Здесь многое различается в зависимости от того, является ли сама эта относительная Детерриториализация имманентной или трансцендентной. Когда она носит трансцендентный, небесно-вертикальный характер и осуществляется имперским единством, то трансцендентное начало, чтобы вписаться во всегда имманентный план мысли-Природы, должно склониться или как бы повернуться; небесная вертикаль распластывается в горизонтальном плане имманенции, описывая спираль. При мышлении здесь требуется проецирование трансцендентного на план имманенции.

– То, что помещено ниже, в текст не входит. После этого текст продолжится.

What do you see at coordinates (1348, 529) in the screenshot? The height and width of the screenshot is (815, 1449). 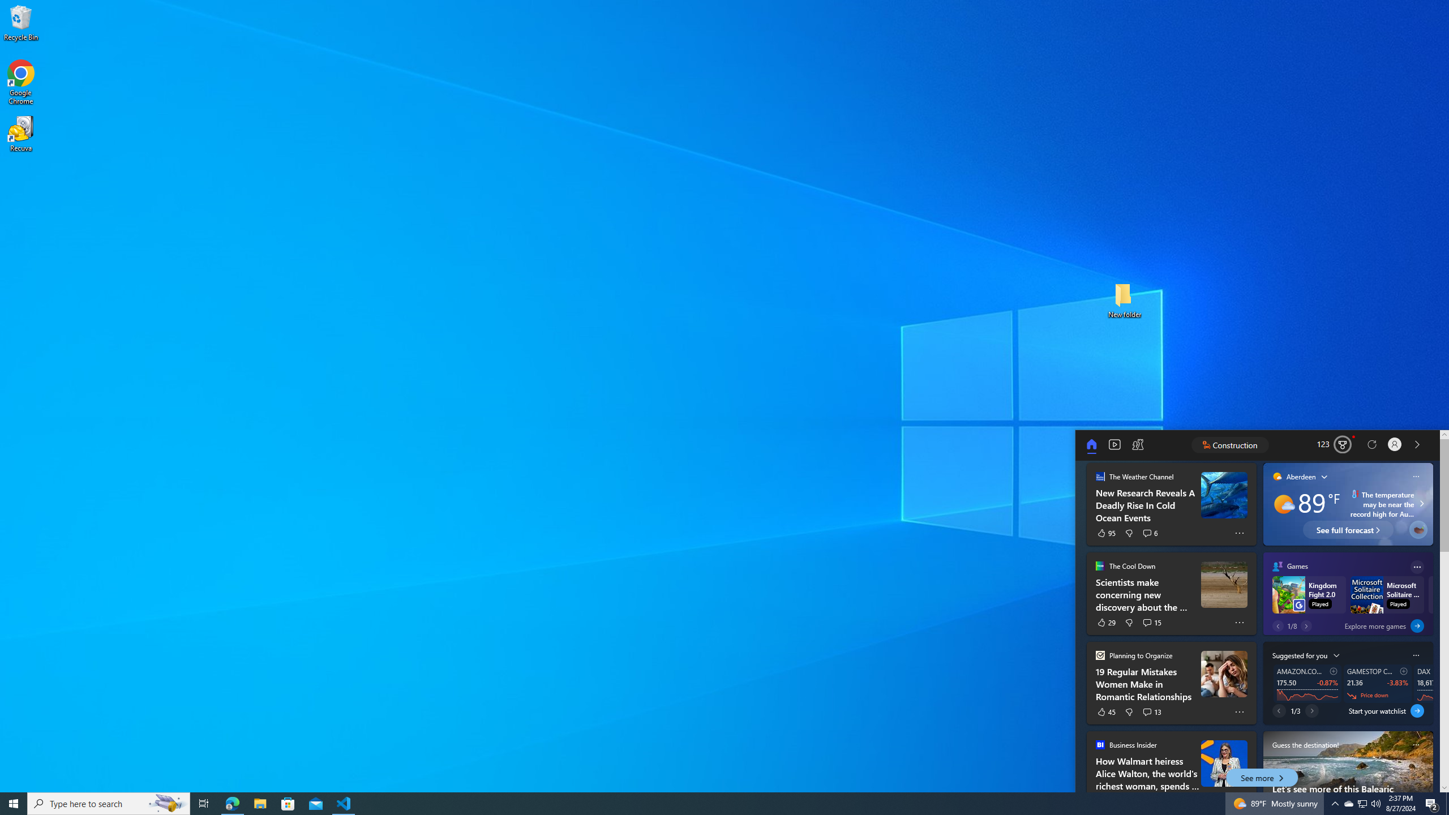 I see `'See full forecast'` at bounding box center [1348, 529].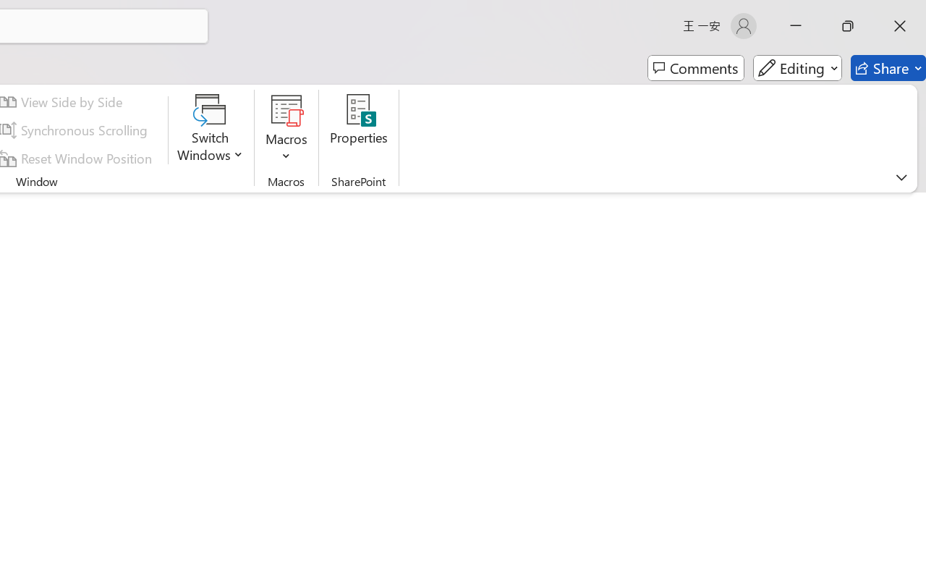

Трансцендентность может быть сама по себе совершенно "пустой", она получает наполнение постольку, поскольку склоняется и проходит сквозь ряд иерархически организованных уровней, которые все вместе проецируются на некоторую область плана, то есть на некоторый его аспект, соответствующий некоторому бесконечному движению. Так происходит и тогда, когда трансцендентность вторгается в сферу абсолютного или когда на смену имперскому единству приходит монотеизм: трансцендентный Бог оставался бы пуст или, по меньшей мере, "absconditus", если бы не проецировался на план имманенции творения, где запечатлеваются этапы его теофании. В обоих случаях -- имперского единства или духовного царства -- трансцендентность, проецируясь на план имманенции, покрывает или же заселяет его Фигурами. Неважно, как это называется -- мудростью или религией, но только с этой точки зрения можно поставить в один ряд китайские гексаграммы, индуистские мандалы, еврейские сефироты, исламские "имагиналы", христианские иконы; все это мышление фигурами. Гексаграммы представляют собой сочетания сплошных и прерывистых линий, которые отходят одна от другой на разных витках спирали, изображающей совокупность моментов наклонения трансцендентности.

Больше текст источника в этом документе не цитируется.